Re: A Go algorithm for chess programmers to try ?

Post by Rémi Coulom »

diep wrote: You are NOT going to implement in Le Fous Fous (the crazy bishop) something that is in advance going to lose for you.
I really believe it could work. Not Monte-Carlo chess, of course. But I was under the impression that using domain knowledge to prune or reduce late moves is a good idea. I am not following computer chess that much, but I believe some do it already. I think the algorithm in my paper would be a very good tool to design such pruning or reduction heuristics.

Rémi
diep
Posts: 1822
Joined: Thu Mar 09, 2006 11:54 pm
Location: The Netherlands

Re: A Go algorithm for chess programmers to try ?

Post by diep »

Rémi Coulom wrote:
diep wrote: You are NOT going to implement in Le Fous Fous (the crazy bishop) something that is in advance going to lose for you.
I really believe it could work. Not Monte-Carlo chess, of course. But I was under the impression that using domain knowledge to prune or reduce late moves is a good idea. I am not following computer chess that much, but I believe some do it already. I think the algorithm in my paper would be a very good tool to design such pruning or reduction heuristics.

Rémi
Abstract:

"....A 19×19 Monte-Carlo program improved with these patterns reached the level of the strongest classical programs."
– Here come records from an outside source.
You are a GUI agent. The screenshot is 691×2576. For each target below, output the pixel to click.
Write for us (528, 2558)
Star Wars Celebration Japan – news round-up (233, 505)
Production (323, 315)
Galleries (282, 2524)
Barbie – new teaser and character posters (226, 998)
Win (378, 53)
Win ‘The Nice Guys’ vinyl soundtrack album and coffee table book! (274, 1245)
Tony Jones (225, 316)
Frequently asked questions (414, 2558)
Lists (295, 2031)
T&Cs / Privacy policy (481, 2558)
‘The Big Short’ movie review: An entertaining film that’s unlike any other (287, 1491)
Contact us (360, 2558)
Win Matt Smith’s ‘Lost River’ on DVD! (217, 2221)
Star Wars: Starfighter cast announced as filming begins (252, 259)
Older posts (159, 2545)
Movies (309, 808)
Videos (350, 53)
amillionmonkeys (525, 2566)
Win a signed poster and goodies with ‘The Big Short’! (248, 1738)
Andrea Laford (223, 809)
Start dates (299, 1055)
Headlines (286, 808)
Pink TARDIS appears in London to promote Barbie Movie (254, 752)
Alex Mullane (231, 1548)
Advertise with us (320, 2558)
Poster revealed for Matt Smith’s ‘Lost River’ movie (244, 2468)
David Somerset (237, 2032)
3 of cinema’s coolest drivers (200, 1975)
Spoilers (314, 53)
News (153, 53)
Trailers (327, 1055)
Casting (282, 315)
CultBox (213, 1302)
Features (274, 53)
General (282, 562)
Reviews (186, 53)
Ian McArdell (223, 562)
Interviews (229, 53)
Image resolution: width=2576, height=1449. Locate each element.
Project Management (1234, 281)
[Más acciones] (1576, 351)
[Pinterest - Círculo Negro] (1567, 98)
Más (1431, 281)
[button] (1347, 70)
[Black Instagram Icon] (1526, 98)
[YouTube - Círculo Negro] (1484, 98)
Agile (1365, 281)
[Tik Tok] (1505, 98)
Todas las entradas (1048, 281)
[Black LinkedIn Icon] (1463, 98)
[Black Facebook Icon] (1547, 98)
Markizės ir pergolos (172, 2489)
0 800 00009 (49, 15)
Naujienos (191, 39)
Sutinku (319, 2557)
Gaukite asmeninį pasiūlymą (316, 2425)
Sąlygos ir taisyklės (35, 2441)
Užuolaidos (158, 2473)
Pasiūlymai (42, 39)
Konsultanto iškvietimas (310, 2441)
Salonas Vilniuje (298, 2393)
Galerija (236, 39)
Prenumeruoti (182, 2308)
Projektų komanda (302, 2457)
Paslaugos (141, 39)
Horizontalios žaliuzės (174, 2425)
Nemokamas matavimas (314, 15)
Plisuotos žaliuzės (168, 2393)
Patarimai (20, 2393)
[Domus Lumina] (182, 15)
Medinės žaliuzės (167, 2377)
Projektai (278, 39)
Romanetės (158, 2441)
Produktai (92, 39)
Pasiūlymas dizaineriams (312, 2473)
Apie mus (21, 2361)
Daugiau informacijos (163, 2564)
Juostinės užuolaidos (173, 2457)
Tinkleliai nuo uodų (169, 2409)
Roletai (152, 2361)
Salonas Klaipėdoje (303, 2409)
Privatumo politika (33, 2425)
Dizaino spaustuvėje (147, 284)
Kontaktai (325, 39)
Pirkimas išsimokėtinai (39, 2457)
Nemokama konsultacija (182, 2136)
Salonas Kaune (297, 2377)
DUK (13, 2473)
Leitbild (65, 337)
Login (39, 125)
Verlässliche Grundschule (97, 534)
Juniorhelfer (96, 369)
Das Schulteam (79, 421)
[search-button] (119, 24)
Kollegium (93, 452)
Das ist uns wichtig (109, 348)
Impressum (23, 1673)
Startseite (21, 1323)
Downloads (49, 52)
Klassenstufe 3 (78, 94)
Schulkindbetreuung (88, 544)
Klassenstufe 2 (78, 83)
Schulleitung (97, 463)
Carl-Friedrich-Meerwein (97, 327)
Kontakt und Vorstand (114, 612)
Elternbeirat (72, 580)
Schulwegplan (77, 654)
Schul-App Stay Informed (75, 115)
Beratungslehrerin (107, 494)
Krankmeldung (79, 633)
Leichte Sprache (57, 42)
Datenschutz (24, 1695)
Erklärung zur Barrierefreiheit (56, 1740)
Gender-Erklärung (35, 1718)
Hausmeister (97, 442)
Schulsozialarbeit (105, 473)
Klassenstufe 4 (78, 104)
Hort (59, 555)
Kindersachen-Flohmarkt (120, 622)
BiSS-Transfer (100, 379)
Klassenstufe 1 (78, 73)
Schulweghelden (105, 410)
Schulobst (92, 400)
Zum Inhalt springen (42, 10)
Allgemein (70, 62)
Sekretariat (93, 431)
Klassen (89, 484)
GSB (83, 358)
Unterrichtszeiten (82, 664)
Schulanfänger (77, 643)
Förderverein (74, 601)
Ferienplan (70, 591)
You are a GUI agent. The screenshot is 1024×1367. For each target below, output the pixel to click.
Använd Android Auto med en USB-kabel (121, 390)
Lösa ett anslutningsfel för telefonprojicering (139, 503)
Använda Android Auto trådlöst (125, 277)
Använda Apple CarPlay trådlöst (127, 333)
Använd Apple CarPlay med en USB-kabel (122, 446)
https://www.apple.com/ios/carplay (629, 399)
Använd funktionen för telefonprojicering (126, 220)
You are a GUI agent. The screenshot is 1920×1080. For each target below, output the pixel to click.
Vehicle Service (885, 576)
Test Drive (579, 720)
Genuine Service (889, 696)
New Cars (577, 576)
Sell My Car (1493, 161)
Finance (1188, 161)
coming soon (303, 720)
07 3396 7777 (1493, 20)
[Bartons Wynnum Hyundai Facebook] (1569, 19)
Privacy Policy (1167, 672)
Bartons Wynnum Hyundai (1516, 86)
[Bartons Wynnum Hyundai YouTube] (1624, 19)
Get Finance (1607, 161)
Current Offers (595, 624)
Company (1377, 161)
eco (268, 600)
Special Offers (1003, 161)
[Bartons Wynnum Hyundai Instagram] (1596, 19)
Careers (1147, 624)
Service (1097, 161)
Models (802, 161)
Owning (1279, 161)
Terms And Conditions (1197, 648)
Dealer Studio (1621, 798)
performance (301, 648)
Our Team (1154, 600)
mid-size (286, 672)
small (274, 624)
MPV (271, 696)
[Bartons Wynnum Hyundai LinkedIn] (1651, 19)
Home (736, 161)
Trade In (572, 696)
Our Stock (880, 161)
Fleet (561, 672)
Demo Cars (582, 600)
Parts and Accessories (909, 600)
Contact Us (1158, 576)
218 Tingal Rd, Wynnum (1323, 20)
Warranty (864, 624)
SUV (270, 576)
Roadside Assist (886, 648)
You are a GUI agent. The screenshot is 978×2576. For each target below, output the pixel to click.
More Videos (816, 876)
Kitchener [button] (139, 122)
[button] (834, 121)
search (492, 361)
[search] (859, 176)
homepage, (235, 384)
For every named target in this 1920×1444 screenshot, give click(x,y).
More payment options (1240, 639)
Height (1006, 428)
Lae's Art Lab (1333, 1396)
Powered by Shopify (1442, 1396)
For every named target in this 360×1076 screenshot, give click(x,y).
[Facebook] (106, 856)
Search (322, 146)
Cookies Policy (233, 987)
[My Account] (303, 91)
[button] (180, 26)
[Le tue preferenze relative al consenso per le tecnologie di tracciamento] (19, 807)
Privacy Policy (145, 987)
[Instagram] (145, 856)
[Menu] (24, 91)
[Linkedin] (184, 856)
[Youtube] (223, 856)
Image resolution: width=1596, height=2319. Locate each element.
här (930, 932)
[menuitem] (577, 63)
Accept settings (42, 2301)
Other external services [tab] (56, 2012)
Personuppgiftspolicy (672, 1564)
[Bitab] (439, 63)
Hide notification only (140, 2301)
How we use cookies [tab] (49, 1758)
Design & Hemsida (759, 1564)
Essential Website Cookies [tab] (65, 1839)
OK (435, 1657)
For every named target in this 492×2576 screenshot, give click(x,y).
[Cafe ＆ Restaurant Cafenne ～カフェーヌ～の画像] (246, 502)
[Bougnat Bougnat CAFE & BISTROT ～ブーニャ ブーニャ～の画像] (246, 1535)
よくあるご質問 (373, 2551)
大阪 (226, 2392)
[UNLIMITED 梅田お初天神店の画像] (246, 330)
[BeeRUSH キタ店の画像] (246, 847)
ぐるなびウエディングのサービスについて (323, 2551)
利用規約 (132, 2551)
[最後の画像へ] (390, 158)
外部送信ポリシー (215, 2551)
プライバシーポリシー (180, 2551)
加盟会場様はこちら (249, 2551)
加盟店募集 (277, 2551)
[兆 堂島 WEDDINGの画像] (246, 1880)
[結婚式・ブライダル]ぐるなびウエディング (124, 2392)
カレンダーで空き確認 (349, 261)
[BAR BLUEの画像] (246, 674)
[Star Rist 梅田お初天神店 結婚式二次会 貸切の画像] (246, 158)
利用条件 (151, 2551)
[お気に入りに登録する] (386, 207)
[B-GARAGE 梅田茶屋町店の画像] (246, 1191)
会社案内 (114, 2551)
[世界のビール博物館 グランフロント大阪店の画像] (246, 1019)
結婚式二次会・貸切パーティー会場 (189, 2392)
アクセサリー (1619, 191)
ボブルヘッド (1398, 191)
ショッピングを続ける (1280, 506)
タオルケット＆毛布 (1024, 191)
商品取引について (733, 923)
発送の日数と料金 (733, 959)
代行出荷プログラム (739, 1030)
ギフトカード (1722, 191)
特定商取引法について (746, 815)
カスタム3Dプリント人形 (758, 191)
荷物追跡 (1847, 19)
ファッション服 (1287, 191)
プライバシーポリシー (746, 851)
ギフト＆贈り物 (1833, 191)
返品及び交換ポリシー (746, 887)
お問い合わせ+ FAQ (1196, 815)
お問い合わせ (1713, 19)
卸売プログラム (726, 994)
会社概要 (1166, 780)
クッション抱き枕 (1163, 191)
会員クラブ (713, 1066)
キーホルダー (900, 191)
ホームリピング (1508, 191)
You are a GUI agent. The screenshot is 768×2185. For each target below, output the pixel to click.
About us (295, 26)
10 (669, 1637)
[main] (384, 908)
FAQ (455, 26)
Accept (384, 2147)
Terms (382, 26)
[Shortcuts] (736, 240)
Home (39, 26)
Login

You seem total ignorant that your paper reports nothing new wasn't it that you combined it with monte carlo method. Remove the word "monte carlo" out of your paper and you basically claim something that already gets used for 30 years in computer chess.

Apart from that i'll have to dissappoint you that if in diep i just see tactics deeper, that it doesn't play better at all. Experiments showed a score reduction over 1000 games against other programs at slow time controls (40 in 2 hours), an experiment that has eaten quite some system time you can say, a score reduction of 20-25% against commercial programs.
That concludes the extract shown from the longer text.